__Your goal__. Return verbatim every line from the first line of the data below to the line that contains "Co. (92, 733)", inclusive, and no further.

Collected data:
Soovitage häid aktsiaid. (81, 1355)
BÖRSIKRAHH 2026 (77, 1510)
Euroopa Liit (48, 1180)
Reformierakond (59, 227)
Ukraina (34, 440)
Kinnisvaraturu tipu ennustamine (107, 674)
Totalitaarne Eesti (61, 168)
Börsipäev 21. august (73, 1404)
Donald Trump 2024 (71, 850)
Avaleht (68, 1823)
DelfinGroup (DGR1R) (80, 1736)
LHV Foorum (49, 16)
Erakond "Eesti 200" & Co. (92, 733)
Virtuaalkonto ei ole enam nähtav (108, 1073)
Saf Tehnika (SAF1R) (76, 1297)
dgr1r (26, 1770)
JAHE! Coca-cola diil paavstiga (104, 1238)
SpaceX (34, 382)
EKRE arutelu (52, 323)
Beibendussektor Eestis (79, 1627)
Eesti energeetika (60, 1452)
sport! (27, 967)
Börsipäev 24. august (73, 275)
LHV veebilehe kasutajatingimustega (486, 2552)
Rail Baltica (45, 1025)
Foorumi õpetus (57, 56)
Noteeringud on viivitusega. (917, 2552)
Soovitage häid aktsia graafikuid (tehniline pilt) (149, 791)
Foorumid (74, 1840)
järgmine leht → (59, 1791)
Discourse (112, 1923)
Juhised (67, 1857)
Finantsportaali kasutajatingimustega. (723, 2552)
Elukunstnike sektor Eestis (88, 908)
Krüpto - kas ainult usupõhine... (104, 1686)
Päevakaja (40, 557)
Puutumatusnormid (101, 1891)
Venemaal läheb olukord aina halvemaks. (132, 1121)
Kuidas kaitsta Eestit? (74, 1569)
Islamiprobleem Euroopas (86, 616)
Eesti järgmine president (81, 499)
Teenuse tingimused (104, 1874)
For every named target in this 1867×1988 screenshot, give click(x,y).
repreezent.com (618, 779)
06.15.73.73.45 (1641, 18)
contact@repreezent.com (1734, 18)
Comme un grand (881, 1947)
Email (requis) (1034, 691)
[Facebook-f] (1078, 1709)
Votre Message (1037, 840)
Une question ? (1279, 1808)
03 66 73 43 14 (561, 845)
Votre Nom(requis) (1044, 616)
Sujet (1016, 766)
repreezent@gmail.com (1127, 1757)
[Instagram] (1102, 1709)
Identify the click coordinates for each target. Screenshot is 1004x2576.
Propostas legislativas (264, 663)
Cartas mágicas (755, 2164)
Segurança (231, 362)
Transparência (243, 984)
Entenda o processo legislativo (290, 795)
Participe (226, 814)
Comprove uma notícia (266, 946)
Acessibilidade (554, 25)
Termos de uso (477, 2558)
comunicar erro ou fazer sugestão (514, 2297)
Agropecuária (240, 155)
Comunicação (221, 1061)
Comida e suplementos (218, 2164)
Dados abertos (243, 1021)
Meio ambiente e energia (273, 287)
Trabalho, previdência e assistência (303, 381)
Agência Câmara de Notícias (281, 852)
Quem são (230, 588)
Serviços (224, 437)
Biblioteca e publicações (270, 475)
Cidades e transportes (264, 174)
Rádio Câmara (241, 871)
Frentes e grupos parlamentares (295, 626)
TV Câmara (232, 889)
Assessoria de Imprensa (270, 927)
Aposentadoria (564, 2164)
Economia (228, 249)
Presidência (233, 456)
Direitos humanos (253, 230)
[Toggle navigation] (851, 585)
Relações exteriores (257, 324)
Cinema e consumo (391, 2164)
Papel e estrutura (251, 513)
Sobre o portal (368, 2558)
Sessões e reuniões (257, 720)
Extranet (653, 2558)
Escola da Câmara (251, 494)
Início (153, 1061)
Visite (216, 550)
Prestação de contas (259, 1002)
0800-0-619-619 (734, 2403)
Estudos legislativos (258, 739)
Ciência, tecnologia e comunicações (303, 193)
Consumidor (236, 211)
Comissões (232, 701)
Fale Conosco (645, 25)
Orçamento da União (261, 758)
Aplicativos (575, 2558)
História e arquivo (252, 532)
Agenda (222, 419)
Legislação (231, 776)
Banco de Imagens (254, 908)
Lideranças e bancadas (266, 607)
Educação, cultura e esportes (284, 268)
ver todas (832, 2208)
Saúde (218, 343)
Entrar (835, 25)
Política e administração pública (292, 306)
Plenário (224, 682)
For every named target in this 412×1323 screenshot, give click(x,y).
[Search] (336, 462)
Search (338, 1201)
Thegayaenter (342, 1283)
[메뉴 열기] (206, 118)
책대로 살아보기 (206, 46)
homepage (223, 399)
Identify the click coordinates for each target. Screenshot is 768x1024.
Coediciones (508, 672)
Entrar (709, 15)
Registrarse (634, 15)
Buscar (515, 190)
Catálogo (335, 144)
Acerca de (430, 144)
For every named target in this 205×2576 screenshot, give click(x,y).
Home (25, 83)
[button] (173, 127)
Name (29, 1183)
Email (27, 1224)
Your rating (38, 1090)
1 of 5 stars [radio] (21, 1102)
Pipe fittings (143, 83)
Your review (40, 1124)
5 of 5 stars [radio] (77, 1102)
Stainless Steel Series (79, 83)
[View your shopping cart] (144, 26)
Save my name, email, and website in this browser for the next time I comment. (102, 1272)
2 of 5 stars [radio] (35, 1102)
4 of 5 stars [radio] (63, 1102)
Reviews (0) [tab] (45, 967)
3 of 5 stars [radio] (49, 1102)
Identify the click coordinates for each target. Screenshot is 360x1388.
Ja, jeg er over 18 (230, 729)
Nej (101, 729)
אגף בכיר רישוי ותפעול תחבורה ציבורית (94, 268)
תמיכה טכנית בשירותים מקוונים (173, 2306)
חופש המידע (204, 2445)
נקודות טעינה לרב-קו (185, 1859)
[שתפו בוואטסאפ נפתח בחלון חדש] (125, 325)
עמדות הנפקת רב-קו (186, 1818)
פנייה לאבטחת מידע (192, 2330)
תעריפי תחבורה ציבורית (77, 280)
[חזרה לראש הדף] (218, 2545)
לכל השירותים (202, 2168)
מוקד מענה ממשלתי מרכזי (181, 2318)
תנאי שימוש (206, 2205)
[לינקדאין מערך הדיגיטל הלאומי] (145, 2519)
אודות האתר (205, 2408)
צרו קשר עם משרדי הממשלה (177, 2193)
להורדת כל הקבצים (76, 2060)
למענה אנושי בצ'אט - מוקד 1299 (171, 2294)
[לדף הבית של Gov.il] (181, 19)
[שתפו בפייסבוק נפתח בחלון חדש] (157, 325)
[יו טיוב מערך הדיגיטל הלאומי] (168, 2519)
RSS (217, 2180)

__Solution to the exercise__.
Soovitage häid aktsiaid. (81, 1355)
BÖRSIKRAHH 2026 (77, 1510)
Euroopa Liit (48, 1180)
Reformierakond (59, 227)
Ukraina (34, 440)
Kinnisvaraturu tipu ennustamine (107, 674)
Totalitaarne Eesti (61, 168)
Börsipäev 21. august (73, 1404)
Donald Trump 2024 (71, 850)
Avaleht (68, 1823)
DelfinGroup (DGR1R) (80, 1736)
LHV Foorum (49, 16)
Erakond "Eesti 200" & Co. (92, 733)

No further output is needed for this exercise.